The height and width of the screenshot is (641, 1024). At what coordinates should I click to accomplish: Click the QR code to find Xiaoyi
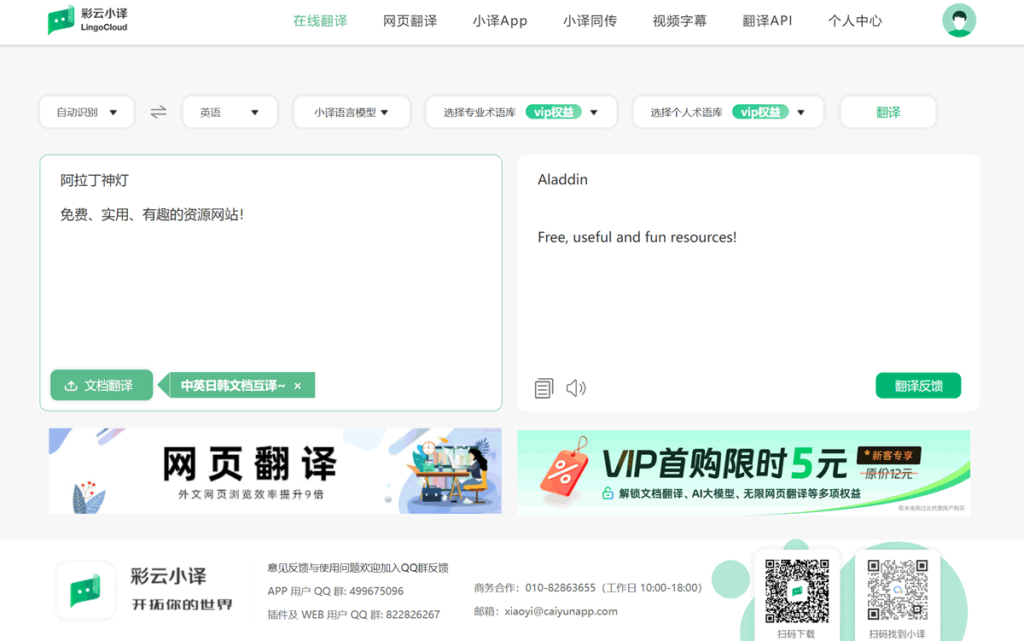click(897, 590)
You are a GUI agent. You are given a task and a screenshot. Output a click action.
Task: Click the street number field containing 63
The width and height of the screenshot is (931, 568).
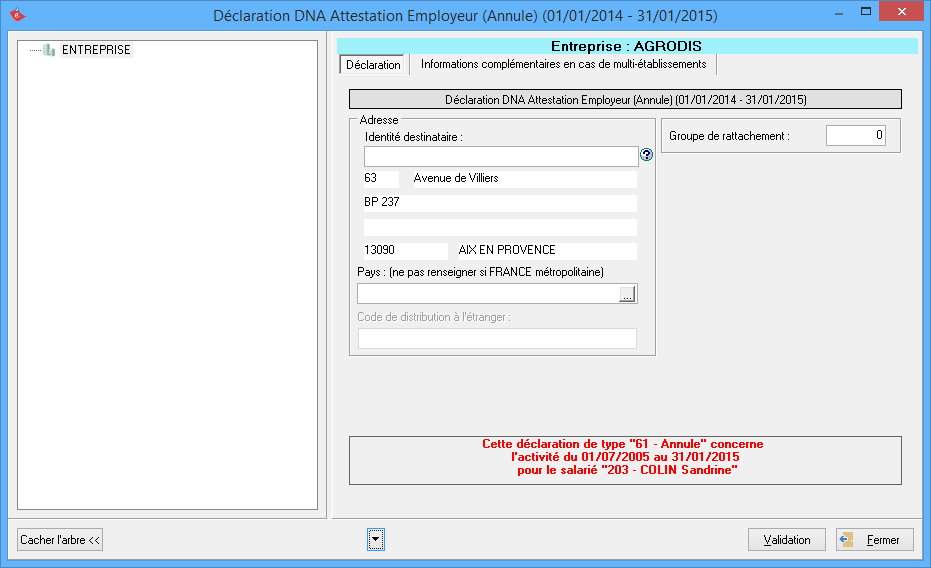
○ ○ ○
*THE TASK:* Please transcribe, with no additions, the lines starting at the one that contains "Task: Click the" and running through the last line of the entries, inclusive. Leave the pictures out.

*WRITTEN RESPONSE:*
Task: Click the street number field containing 63
The width and height of the screenshot is (931, 568).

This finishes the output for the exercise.